NEW YORK – Gilead Sciences subsidiary Kite Pharma and Daiichi Sankyo on Wednesday announced that beginning in 2023 Daiichi Sankyo will no longer own the rights to market Yescarta (axicabtagene ciloleucel) in Japan.
Instead, Yescarta's license in Japan will belong to Gilead Sciences K.K., Gilead's Japan-based subsidiary. The change comes after an initial agreement in 2017, whereby Kite — then independent from Gilead — granted Daiichi Sankyo the exclusive rights to develop, manufacture, and commercialize Yescarta in Japan.
Now, a cell therapy business unit under Kite, which falls under Gilead Sciences K.K. ownership, will manage the autologous CAR T-cell therapy's sales and promotional activities in Japan.
In tandem with the licensing shift, Japanese regulators have said they will allow Kite's US-based cell therapy manufacturing center to supply Yescarta for use in Japan, which is expected to start happening in early 2023.

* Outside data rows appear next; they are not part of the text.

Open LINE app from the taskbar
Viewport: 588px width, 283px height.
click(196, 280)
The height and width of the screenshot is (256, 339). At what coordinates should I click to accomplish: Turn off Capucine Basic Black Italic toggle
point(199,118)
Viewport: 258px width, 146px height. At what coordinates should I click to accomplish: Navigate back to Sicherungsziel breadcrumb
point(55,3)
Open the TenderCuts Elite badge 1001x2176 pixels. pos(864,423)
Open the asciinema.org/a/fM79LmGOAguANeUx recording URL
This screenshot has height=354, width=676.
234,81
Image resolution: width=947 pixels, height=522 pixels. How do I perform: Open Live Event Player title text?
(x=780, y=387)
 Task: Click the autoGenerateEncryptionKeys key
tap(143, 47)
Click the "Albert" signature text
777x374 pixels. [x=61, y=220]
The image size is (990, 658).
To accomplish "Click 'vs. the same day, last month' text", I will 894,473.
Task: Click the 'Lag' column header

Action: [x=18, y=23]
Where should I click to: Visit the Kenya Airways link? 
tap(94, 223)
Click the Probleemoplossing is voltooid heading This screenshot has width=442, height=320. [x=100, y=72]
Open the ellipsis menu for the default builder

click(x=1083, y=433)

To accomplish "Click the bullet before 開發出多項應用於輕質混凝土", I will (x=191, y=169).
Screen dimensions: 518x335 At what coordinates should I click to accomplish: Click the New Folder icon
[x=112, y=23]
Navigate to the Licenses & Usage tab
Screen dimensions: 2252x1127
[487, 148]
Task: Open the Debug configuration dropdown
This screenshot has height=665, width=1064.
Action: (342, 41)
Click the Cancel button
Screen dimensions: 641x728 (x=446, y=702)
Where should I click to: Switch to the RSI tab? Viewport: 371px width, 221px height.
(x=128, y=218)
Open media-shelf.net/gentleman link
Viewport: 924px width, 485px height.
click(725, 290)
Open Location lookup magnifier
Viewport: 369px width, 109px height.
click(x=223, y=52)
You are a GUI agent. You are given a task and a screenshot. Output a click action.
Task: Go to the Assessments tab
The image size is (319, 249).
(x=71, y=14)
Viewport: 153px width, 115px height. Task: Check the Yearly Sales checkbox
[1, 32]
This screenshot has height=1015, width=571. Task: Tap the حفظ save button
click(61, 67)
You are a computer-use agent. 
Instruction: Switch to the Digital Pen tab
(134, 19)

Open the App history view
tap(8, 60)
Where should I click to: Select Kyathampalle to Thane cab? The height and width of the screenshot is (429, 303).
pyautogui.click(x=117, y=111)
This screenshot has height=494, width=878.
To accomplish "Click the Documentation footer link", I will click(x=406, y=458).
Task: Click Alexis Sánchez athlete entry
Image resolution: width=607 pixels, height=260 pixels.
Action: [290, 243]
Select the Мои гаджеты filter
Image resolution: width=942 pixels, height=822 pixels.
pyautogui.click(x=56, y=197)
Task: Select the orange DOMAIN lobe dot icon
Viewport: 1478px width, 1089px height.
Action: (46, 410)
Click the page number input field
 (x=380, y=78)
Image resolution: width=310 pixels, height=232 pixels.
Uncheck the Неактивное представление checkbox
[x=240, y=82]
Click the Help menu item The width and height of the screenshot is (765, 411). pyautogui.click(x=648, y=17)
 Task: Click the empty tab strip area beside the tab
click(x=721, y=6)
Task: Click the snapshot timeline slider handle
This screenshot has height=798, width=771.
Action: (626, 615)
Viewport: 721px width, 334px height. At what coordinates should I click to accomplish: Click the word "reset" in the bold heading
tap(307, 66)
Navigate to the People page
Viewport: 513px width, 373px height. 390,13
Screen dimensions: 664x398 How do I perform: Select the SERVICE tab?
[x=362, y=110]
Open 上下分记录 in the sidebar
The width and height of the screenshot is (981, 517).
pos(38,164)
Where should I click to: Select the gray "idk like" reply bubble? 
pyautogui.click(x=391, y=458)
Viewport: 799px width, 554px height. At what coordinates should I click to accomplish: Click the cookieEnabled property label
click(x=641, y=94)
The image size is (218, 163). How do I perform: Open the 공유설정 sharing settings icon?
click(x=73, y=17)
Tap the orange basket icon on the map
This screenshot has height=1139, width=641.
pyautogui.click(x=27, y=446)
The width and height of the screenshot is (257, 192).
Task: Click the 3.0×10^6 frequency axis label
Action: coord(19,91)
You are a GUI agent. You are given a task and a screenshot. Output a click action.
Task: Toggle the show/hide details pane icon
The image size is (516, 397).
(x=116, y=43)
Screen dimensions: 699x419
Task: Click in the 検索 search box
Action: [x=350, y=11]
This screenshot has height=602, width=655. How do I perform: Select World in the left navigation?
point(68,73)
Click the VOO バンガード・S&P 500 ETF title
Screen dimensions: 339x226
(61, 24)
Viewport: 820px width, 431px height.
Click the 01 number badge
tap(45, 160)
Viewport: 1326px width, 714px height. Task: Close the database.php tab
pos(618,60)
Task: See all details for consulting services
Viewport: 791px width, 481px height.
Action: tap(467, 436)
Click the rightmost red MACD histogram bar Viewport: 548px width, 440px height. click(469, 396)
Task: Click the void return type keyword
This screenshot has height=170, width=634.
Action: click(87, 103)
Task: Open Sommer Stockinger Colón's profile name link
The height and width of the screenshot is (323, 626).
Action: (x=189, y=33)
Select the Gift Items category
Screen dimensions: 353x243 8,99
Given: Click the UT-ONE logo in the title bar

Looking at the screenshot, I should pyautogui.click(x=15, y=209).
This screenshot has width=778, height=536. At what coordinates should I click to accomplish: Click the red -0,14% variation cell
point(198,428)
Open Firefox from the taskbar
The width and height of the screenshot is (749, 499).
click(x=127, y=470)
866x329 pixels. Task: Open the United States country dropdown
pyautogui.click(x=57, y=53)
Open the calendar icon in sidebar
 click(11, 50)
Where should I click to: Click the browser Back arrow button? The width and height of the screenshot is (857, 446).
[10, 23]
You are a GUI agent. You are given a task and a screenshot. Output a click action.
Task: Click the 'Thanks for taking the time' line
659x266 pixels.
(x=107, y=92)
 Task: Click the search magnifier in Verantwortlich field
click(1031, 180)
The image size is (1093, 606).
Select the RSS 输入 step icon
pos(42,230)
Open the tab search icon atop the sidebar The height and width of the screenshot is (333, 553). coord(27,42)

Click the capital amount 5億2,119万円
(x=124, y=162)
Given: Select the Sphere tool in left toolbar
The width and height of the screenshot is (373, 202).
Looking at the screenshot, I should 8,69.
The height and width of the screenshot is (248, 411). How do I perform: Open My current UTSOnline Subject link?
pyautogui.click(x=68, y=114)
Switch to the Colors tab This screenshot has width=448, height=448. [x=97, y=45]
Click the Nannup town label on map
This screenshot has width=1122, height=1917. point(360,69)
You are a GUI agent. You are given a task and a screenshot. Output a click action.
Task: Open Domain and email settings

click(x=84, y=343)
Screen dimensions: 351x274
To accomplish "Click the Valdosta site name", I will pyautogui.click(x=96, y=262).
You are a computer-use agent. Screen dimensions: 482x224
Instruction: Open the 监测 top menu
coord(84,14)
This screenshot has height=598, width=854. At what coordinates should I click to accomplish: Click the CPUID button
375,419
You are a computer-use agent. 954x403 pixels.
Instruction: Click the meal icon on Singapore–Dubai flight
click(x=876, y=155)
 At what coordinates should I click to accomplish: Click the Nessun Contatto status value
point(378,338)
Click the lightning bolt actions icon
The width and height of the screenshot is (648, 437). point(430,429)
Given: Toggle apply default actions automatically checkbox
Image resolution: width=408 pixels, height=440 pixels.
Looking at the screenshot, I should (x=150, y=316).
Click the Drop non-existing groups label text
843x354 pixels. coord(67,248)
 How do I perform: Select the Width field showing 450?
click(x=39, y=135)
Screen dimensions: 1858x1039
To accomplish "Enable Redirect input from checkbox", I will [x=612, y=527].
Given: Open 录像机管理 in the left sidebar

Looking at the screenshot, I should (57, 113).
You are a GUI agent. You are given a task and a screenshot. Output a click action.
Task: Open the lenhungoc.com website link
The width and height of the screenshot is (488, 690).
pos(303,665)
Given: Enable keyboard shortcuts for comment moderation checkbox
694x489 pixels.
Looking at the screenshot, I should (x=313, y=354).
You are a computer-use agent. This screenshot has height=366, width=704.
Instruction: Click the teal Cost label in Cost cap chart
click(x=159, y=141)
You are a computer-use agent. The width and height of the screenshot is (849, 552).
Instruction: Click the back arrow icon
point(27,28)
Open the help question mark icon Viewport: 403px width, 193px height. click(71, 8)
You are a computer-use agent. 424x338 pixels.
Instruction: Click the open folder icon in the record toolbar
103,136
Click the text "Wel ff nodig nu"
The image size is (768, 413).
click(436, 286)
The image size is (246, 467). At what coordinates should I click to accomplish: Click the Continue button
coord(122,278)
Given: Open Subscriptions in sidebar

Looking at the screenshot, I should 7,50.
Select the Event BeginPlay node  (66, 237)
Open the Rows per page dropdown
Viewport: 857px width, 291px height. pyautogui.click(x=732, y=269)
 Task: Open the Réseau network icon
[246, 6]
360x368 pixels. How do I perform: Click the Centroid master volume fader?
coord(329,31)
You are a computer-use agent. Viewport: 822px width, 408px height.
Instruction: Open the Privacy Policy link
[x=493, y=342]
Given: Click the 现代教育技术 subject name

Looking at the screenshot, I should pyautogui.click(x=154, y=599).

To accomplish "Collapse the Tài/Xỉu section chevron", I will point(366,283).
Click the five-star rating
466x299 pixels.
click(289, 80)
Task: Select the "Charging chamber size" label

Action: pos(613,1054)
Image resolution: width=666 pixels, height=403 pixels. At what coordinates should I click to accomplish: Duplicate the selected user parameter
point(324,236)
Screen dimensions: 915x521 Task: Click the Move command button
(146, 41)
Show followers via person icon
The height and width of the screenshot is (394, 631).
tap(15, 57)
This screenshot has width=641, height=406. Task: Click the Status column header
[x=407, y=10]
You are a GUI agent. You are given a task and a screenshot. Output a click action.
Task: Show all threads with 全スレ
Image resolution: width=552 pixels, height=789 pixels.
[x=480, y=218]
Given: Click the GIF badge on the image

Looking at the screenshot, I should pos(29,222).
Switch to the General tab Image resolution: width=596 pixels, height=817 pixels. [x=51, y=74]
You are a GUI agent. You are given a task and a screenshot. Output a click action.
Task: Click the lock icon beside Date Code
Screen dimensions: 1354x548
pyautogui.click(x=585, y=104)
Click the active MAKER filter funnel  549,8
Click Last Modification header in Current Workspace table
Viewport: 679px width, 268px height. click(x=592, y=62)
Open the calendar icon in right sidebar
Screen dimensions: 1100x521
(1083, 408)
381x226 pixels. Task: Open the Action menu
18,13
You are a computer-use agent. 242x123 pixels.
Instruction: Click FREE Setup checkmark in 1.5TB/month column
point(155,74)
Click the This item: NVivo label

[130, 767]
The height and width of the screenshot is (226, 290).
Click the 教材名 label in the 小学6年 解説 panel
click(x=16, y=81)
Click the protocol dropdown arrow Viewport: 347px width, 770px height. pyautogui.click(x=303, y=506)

In Japan, Yescarta is approved as treatment for certain patients with relapsed or refractory diffuse large B-cell lymphoma; and primary mediastinal B-cell lymphoma, transformed follicular lymphoma, or high-grade B-cell lymphoma.
"We are confident that these changes will benefit patients in Japan by increasing capacity and support broader patient access to this important treatment for blood cancer patients," Shoji Hirashima, a senior executive officer at Daiichi Sankyo and head of the firm's Japan business unit, said in a statement. "We remain committed to working together with Kite to ensure a smooth transfer during this transitional period."